> Exercise: Reproduce every item line from the one containing "Expand the Det. 11 detector dropdown" down to the one containing "1280x720 pixels. coord(957,207)", with both of those lines included, and nothing else.

---

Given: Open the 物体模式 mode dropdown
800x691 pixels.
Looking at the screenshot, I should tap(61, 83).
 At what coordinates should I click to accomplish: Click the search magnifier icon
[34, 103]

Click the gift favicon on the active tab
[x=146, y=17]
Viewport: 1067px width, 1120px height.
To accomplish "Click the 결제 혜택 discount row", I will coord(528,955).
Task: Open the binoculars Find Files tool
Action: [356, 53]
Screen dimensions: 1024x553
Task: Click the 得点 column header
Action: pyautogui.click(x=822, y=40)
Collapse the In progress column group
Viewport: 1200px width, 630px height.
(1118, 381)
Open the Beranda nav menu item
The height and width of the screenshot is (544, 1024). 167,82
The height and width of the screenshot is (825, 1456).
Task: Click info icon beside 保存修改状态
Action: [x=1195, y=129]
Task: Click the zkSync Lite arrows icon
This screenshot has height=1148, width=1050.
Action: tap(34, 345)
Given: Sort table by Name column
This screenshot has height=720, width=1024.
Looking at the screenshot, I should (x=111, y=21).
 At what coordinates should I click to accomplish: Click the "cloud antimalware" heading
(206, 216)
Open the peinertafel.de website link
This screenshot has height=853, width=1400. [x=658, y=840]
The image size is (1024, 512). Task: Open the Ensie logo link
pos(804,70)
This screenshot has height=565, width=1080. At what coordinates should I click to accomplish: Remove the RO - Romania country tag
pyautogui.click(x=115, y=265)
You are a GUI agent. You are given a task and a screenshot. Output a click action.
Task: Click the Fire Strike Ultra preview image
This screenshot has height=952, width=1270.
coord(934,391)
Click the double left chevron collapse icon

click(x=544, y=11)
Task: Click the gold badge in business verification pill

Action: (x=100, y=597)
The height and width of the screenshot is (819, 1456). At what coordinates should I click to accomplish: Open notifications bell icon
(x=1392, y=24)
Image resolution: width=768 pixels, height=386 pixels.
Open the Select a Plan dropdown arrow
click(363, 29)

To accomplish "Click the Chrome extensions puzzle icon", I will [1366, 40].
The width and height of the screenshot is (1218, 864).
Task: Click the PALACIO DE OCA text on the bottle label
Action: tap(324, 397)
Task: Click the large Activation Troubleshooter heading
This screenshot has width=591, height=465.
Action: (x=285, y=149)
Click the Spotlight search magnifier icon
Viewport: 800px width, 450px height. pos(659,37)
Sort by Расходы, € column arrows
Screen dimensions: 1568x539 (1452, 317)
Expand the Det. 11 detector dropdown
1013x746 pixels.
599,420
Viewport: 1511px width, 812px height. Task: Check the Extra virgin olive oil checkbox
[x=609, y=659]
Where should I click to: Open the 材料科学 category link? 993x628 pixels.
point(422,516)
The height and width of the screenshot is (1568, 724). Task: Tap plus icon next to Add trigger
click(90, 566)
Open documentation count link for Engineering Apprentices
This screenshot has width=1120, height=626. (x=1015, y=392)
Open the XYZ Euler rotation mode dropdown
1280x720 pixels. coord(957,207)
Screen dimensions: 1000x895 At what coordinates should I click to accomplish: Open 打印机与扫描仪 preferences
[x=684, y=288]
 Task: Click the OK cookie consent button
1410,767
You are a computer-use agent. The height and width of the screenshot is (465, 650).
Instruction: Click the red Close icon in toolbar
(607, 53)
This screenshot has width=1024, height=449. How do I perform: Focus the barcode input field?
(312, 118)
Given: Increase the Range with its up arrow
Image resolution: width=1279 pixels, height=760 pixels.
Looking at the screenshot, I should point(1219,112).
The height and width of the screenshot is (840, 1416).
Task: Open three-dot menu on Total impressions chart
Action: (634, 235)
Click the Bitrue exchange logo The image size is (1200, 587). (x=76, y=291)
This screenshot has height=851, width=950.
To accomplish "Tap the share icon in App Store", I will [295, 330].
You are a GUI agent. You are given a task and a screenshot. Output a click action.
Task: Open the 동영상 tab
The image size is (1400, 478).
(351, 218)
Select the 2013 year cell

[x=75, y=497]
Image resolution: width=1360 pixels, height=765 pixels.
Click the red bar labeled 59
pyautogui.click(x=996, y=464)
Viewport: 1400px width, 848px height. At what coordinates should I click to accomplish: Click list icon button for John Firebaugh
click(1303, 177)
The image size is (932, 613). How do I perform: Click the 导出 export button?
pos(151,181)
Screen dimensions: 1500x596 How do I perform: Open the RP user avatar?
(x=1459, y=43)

---

> Final answer:
Expand the Det. 11 detector dropdown
1013x746 pixels.
599,420
Viewport: 1511px width, 812px height. Task: Check the Extra virgin olive oil checkbox
[x=609, y=659]
Where should I click to: Open the 材料科学 category link? 993x628 pixels.
point(422,516)
The height and width of the screenshot is (1568, 724). Task: Tap plus icon next to Add trigger
click(90, 566)
Open documentation count link for Engineering Apprentices
This screenshot has width=1120, height=626. (x=1015, y=392)
Open the XYZ Euler rotation mode dropdown
1280x720 pixels. coord(957,207)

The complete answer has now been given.